A Reuters report suggested Turkey has replaced Iranian oil with crude from Iraq, Russia and Kazakhstan since the US announced it would not tolerate any Iranian oil exports from the start of May.
Turkey’s largest oil refiner, Tupras, which consumes almost all of the country’s oil imports, has reportedly used its play book from 2012-2013, when earlier US sanctions on Iran forced it to ramp up supplies from Iraq and Russia, an oil industry executive who requested anonymity told the news agency, adding: “It is the same story...This time they are importing more Kazakh oil though.”

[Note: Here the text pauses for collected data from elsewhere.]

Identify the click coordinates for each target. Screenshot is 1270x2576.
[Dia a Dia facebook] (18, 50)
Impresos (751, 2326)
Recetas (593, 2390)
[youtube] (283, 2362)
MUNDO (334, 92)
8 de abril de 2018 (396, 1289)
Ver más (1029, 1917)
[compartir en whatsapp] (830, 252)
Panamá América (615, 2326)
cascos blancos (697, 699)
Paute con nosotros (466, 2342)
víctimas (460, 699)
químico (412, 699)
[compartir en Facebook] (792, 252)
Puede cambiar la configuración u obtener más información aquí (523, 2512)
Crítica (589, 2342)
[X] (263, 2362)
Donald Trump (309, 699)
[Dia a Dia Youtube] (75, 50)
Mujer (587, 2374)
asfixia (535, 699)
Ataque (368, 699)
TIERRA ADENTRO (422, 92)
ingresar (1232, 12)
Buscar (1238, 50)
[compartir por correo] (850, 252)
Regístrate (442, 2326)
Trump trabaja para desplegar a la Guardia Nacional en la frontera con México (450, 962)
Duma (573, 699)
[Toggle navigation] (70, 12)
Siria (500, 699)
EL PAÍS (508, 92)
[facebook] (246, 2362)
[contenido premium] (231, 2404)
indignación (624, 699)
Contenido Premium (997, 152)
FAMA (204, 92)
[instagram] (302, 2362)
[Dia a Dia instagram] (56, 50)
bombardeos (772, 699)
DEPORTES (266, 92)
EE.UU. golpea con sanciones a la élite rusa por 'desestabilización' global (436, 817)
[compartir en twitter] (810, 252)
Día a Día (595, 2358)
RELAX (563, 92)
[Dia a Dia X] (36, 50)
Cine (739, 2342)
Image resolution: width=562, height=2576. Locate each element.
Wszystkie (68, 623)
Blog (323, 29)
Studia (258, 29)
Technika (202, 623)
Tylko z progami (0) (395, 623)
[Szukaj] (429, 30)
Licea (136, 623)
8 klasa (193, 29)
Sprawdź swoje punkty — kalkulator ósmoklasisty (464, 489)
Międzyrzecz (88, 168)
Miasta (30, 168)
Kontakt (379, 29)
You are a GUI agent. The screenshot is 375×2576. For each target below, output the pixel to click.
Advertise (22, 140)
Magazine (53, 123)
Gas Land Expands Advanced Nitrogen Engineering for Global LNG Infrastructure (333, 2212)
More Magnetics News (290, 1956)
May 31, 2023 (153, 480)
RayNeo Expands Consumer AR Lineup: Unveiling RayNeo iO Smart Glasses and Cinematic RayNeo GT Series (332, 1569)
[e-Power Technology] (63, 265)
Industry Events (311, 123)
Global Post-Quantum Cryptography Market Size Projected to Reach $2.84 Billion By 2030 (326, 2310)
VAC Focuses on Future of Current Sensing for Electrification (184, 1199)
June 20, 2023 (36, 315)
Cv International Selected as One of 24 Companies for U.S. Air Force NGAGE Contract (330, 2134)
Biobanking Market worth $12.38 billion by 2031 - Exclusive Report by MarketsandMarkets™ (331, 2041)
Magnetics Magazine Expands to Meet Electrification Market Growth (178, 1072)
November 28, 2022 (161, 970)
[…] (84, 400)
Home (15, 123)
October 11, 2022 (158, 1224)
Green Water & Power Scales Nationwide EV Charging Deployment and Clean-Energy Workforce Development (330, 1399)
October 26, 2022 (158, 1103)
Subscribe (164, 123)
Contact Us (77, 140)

Kazakh import volumes hit a 20-year high in February, he was cited as saying.
‘No tankers arrived’
According to Refinitiv tracking data, no tankers loaded in Iran have arrived at Turkish ports so far this month. In early May, a tanker carrying 130,000 tonnes of Iranian crude was midway across the Mediterranean Sea to Turkey when it changed course and turned off its tracker, Refinitiv oil analyst Ehsan ul-Haq told Reuters. Analysts, referring to satellite imagery, reportedly said it likely unloaded instead at the Syrian port of Banias.
Turkish President Recep Tayyip Erdogan has said the US sanctions regime targeted at Iran is destabilising for the region. After the US “zero” push was announced in late April, Turkey’s foreign minister said it did not seem feasible for his country to diversify its oil and gas supplies to exclude Iran in such a short period of time.
Turkey, the largest economy in the Middle East, is almost completely reliant on imports for its energy needs and the massive energy bill it faces each year stretches its current account deficit. It has also complained to the US that alternative oil to Iranian crude available from Saudi Arabia and the United Arab Emirates (UAE)—two Gulf nations aggressively backing the US sanctions assault on Iran—is more expensive than what Iran is offering.
Prior to May 2018, when the US unilaterally exited the Iran nuclear accord, Turkey imported an average of 912,000 tonnes of oil a month from Iran, or 47% of its total imports. In the four months since November 2018, when the US imposed sanctions against Iran’s oil, gas and petrochemical industries but granted limited oil waivers that ran until the end of April this year, Turkey imported an average of 209,000 tonnes of Iranian oil, or 12% of its total imports, according to Reuters calculations based on regulatory data.
The latest report from Turkey’s energy watchdog shows Iran supplied 15% of the country’s oil consumption in February, with Iraq accounting for 23%, Russia 20% and Kazakhstan 16%.